WORK TASK:
Could you retype only the lines from the one containing "Where should I" through the final line of the entries, both included, skipping any images?

*** DATA FOR THIS EXERCISE Section Begins ***

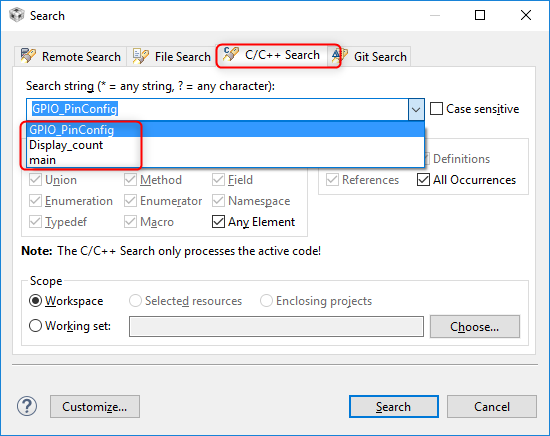Click the File Search flashlight icon
This screenshot has height=436, width=550.
click(141, 56)
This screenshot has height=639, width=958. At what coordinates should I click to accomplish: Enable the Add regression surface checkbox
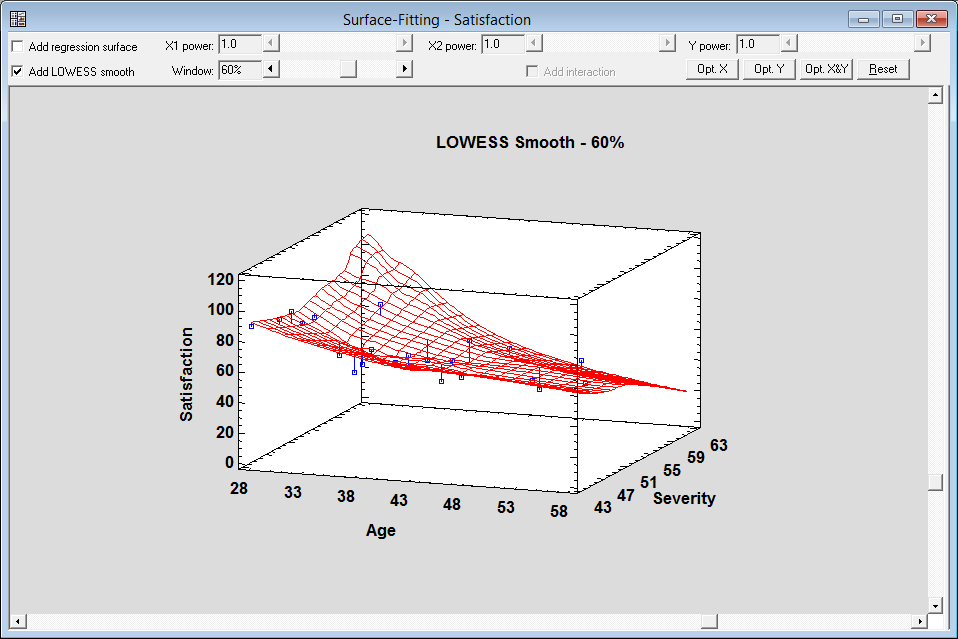pos(17,47)
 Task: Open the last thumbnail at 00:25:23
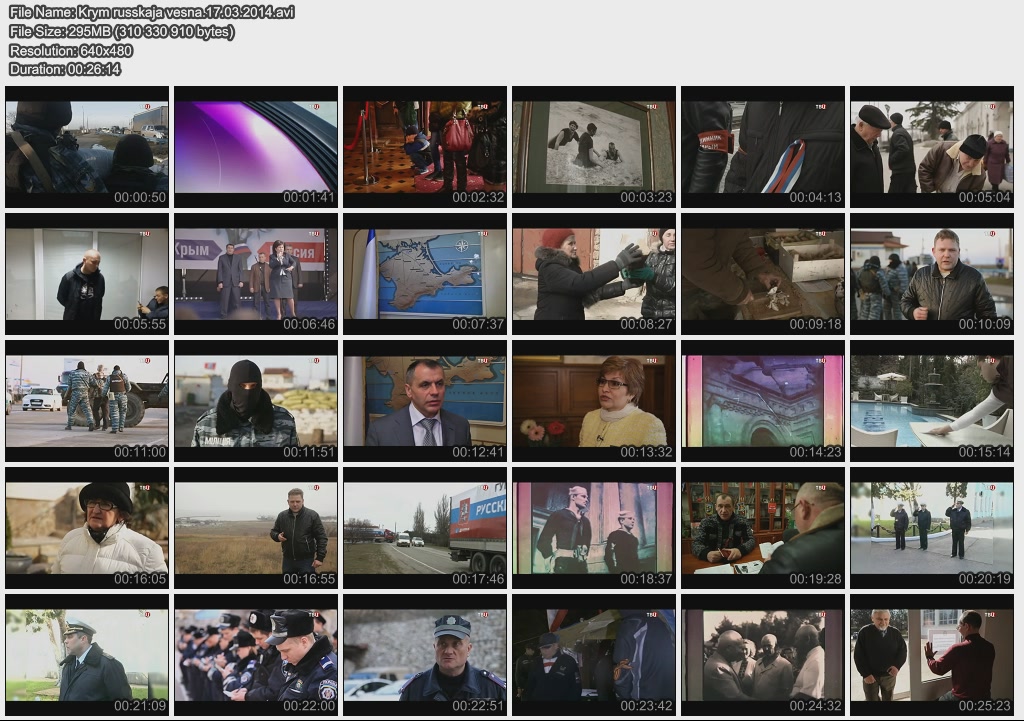point(932,654)
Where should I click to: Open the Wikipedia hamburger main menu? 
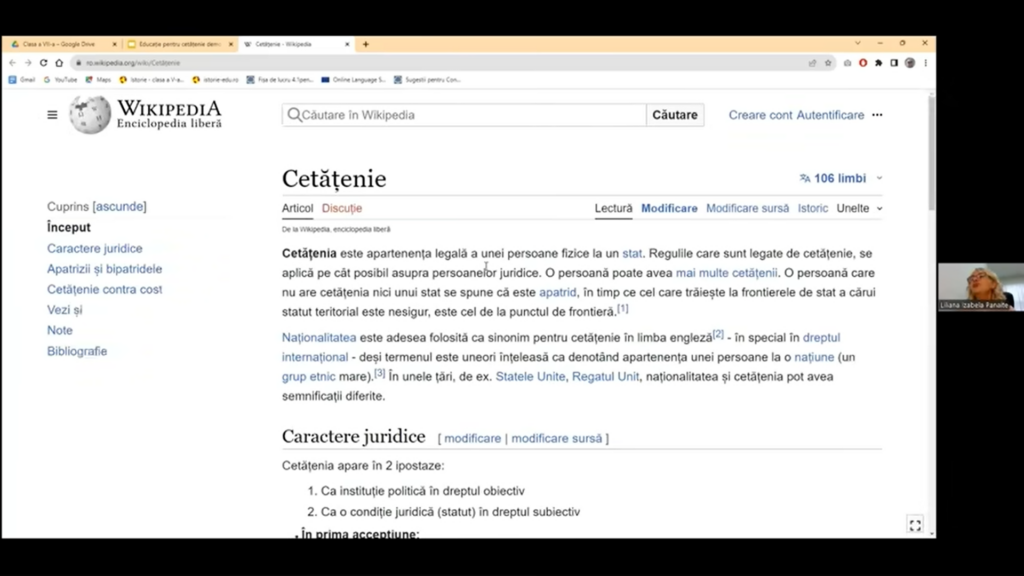[52, 115]
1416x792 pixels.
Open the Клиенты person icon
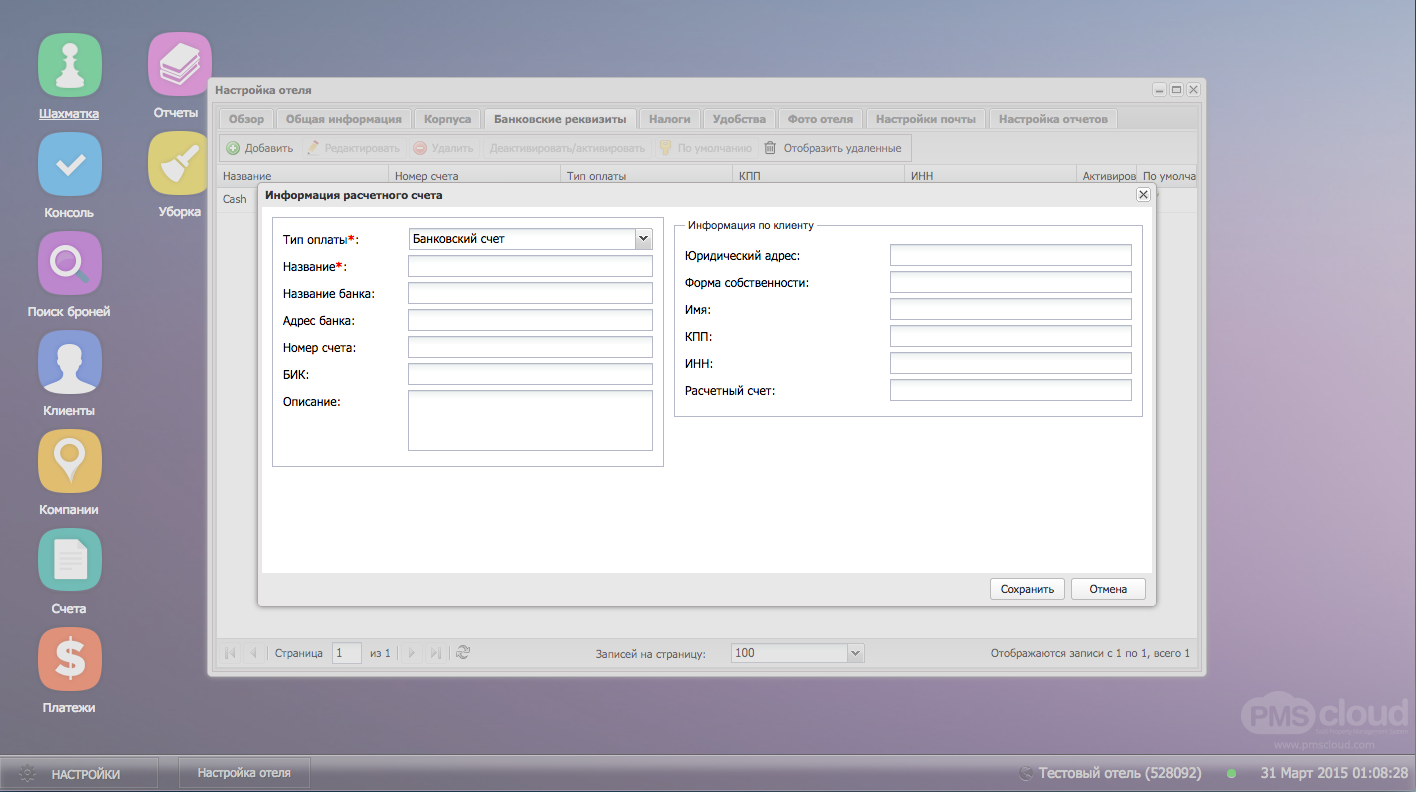pos(69,362)
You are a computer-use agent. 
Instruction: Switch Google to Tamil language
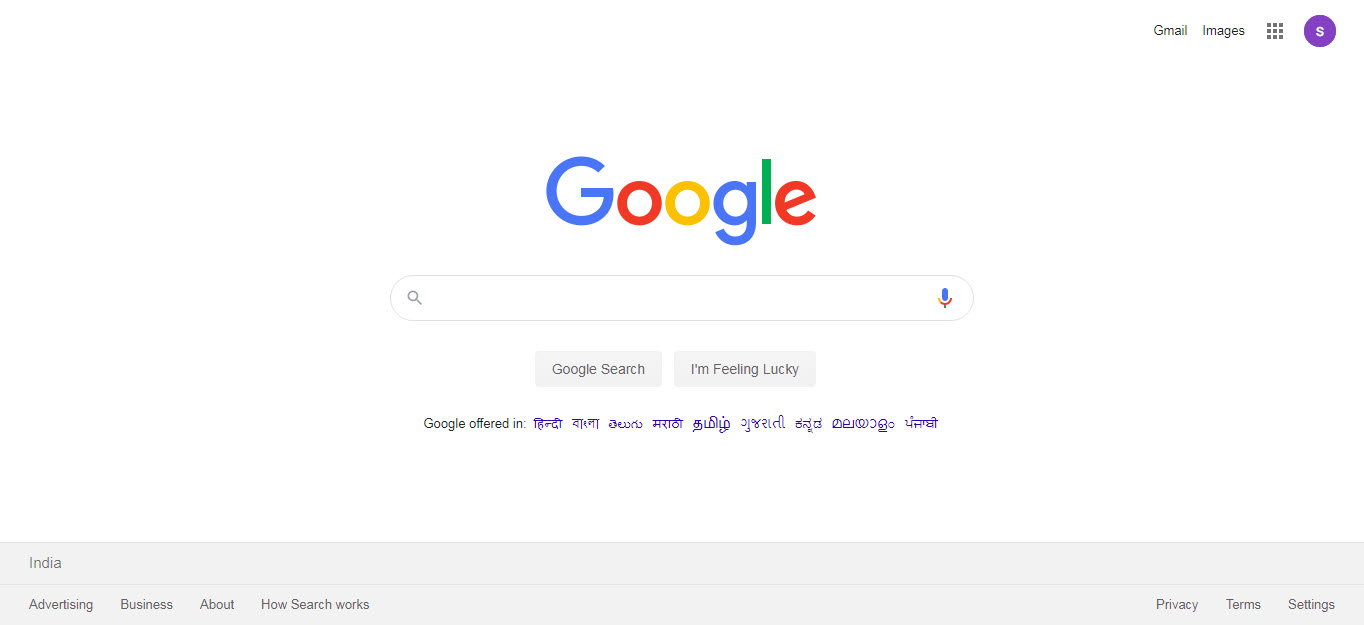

*** DATA FOR THIS EXERCISE Section Ends ***

FINISHED TASK:
Where should I click to: Open the Wikipedia hamburger main menu? 
[52, 115]
1416x792 pixels.
Open the Клиенты person icon
pos(69,362)
You are a computer-use agent. 
Instruction: Switch Google to Tamil language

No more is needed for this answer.